Panteha Abareshi

Bodily limitations recast: Panteha Abareshi and Kayley Berezney

The artists' sculptures, paintings, and video works, now on view at Fuller Rosen Gallery, challenge the ableism of the art world

I haven’t left home in a bit, and when I do, it’s like the moment after seeing a matinee: I emerge from the dark theater of my apartment, walk outside, and everything becomes big and bright. Fuller Rosen Gallery is no different. Entering the space, I slather on a layer of their provided hand sanitizer and listen to the mechanical whirring sounds emitting from a video along the gallery’s right wall. To the left, bright lights gleam down onto textural forms. Already I know this exhibition harbors no fear of the senses—mine are fully engaged.

Works by Panteha Abareshi and Kayley Berezney. Image courtesy Fuller Rosen Gallery.

Panteha Abareshi and Kayley Berezney, the two artists featured in NO SANCTUARY at Fuller Rosen, confront the prevalence of ableism in the art world.

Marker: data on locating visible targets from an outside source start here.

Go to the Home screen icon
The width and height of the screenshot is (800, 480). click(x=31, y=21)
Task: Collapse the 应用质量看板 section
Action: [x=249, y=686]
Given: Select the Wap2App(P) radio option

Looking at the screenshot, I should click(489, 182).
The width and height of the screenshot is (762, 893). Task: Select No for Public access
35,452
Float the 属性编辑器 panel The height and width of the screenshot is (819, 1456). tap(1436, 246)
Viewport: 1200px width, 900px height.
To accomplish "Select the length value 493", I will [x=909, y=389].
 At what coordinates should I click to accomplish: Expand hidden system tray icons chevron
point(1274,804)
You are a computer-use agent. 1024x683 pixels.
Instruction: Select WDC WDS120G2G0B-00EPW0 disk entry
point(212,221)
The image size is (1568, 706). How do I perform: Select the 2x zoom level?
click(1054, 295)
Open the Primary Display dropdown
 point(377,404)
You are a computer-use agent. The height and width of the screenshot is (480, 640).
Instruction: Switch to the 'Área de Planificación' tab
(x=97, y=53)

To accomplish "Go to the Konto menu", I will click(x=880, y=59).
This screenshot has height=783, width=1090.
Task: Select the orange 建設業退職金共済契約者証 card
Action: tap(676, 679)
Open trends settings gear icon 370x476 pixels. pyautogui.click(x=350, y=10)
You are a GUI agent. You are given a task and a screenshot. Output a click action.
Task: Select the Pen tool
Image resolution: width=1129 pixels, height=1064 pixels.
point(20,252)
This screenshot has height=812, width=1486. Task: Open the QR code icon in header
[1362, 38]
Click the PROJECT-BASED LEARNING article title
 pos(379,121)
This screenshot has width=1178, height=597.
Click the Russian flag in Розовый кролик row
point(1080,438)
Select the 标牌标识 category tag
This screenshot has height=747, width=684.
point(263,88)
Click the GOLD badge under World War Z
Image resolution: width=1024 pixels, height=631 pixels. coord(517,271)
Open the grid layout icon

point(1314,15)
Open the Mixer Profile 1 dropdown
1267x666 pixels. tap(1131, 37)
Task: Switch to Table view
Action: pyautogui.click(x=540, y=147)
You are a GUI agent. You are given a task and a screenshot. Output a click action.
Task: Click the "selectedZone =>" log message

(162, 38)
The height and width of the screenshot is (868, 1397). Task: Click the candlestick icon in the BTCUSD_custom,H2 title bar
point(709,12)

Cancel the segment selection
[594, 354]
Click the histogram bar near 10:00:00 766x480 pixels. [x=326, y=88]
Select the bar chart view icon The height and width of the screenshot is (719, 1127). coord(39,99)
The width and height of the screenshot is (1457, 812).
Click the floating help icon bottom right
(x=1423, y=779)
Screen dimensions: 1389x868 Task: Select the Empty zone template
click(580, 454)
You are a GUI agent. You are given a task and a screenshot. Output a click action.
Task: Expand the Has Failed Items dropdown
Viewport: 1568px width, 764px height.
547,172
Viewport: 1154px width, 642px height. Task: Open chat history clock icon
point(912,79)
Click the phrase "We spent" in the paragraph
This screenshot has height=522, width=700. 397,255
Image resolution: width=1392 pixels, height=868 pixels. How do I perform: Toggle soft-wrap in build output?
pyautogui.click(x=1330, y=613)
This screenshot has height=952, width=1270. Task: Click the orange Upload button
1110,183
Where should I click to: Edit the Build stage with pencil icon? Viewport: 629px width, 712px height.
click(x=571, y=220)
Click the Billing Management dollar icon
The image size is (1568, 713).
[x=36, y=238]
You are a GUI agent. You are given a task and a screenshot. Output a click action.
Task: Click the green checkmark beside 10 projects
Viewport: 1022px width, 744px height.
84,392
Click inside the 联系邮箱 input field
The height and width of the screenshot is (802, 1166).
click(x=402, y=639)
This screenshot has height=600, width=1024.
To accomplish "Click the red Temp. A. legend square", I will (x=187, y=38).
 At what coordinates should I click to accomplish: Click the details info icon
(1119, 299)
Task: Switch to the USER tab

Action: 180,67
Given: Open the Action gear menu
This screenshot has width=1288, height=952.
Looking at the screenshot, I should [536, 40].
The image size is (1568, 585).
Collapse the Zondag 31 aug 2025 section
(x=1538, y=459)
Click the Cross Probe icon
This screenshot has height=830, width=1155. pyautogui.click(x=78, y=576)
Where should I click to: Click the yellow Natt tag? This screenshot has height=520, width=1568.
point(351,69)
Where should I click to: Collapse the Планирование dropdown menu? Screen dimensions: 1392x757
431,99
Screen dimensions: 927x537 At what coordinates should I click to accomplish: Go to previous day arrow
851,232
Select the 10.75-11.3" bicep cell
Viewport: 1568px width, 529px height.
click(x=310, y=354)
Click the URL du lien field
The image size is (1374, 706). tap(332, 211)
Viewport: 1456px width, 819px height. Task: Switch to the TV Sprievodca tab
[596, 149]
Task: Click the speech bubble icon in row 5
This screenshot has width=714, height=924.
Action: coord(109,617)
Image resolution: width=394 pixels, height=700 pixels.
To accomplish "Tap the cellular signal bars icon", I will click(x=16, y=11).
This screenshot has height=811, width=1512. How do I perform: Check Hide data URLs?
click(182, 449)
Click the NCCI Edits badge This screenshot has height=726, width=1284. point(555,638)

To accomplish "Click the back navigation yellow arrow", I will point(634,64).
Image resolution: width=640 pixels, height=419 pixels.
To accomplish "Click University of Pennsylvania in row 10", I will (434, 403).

In both artists’ works, the body becomes more dynamic and versatile—not despite the limitations of disability, but because of them. Neither artist shies away from the fear, isolation, and rapid changes they face as artists with health challenges. Abareshi has Sickle Cell Beta Zero Thalassemia, a genetic condition causing debilitating chronic pain. Her videos feel urgent in their response to this lived experience; they’re severe and coarse, but that atmosphere provides penetrating insight into the dynamics of power and powerlessness within bodily perception. Berezney’s experience with stage 4 metastatic breast cancer is unveiled in her sculptures, which feel like stand-ins for bodies in recovery. They’re enticing, but also feel heavy, fatigued.